Öznacar Tuğçe, Güler Tunç
Department of Biostatistics, Ankara Medipol University, Ankara 06570, Turkey.
Department of Medical Oncology, Park Hayat Hospital, Afyonkarahisar 03100, Turkey.
Life (Basel). 2025 Apr 3;15(4):594. doi: 10.3390/life15040594.
Ovarian cancer continues to be one of the most prevalent gynecological cancers diagnosed. Early detection is highly critical for increasing survival chances. This research aims to assess the feature extraction process from various machine learning techniques for better modelling of ovarian cancer and the selection process in ovarian cancer analysis. By eliminating irrelevant features, this approach could guide clinicians towards more accurate results and optimize diagnostic precision.

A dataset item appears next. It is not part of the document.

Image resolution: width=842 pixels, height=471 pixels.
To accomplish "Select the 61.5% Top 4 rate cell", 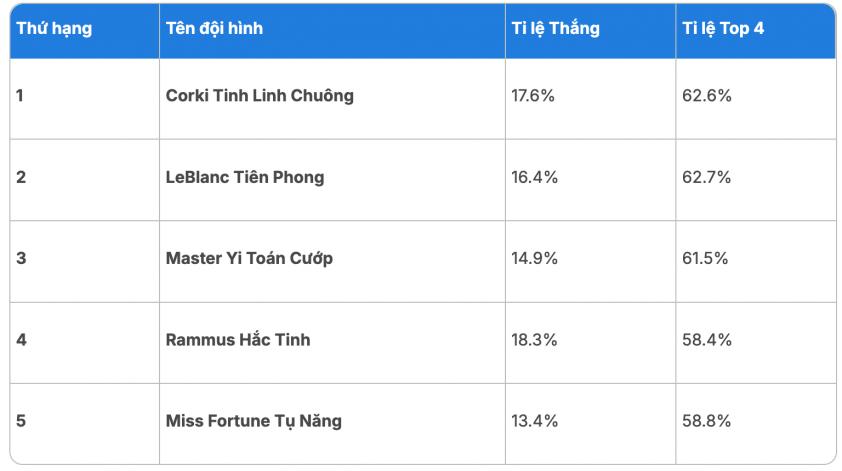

This study included both patients with and without ovarian cancer, creating a dataset containing 50 independent variables/features. Eight machine learning algorithms: Random Forest, XGBoost, CatBoost, Decision Tree, K-Nearest Neighbors, Naive Bayes, Gradient Boosting, and Support Vector Machine, were evaluated alongside four feature selection techniques: Boruta, PCA, RFE, and MI. Metrics performance has been evaluated to obtain the best possible combination for diagnosis.
These results were obtained using these methods with a significantly reduced number of features. Random Forest and CatBoost's performances demonstrated significant differences in contrast to other algorithms (respectively, AUC 0.94% and 0.95%). On the other hand, feature selection methods such as Boruta and RFE consistently reflected higher AUC and accuracy scores than the others.
This study highlights the importance of choosing appropriate machine learning algorithms and feature selection techniques for ovarian cancer diagnosis. Boruta and RFE showed high accuracy. By reducing the number of features from 50 to the most relevant ones, clinicians can make more precise diagnoses, enhance patient outcomes, and reduce unnecessary tests.
卵巢癌仍然是诊断出的最常见的妇科癌症之一。早期检测对于提高生存几率至关重要。本研究旨在评估从各种机器学习技术中进行特征提取的过程,以便更好地对卵巢癌进行建模,以及评估卵巢癌分析中的选择过程。通过消除不相关特征,该方法可以引导临床医生获得更准确的结果并优化诊断精度。
本研究纳入了患有和未患有卵巢癌的患者,创建了一个包含50个自变量/特征的数据集。评估了八种机器学习算法:随机森林、XGBoost、CatBoost、决策树、K近邻、朴素贝叶斯、梯度提升和支持向量机,以及四种特征选择技术:Boruta、主成分分析(PCA)、递归特征消除(RFE)和互信息(MI)。对指标性能进行了评估,以获得诊断的最佳可能组合。
使用这些方法在特征数量显著减少的情况下获得了这些结果。与其他算法相比,随机森林和CatBoost的性能表现出显著差异(AUC分别为0.94%和0.95%)。另一方面,Boruta和RFE等特征选择方法始终比其他方法反映出更高的AUC和准确率得分。
本研究强调了为卵巢癌诊断选择合适的机器学习算法和特征选择技术的重要性。Boruta和RFE显示出高准确率。通过将特征数量从50个减少到最相关的特征,临床医生可以做出更精确的诊断,改善患者预后,并减少不必要的检查。